╭──

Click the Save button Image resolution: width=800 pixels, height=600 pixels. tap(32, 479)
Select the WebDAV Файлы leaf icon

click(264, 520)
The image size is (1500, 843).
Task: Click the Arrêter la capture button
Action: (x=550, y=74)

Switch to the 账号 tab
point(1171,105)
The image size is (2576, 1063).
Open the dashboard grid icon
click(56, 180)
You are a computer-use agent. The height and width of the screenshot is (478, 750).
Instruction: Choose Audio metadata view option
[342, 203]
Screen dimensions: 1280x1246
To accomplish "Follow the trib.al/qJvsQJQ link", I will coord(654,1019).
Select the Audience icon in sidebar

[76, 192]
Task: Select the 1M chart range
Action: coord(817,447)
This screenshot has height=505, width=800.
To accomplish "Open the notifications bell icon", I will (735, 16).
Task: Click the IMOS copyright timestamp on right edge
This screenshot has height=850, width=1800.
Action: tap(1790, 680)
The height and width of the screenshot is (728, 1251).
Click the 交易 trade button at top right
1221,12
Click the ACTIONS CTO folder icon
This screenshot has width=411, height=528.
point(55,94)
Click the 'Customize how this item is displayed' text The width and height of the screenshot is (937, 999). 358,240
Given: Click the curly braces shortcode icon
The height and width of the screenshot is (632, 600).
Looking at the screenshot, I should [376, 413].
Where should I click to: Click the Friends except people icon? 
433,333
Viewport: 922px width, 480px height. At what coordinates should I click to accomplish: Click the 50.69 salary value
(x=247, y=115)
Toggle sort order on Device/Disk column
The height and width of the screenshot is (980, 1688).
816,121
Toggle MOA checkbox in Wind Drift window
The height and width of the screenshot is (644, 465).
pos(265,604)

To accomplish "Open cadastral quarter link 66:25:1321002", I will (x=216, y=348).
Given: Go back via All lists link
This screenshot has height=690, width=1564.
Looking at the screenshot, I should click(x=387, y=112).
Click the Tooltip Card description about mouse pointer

╰──

What the task asks – Repeat the data word for word, taking the stretch from the line that contains "Given: Click the curly braces shortcode icon" through the line that contains "(x=247, y=115)", both of those lines included.

Output of the exercise –
Given: Click the curly braces shortcode icon
The height and width of the screenshot is (632, 600).
Looking at the screenshot, I should [376, 413].
Where should I click to: Click the Friends except people icon? 
433,333
Viewport: 922px width, 480px height. At what coordinates should I click to accomplish: Click the 50.69 salary value
(x=247, y=115)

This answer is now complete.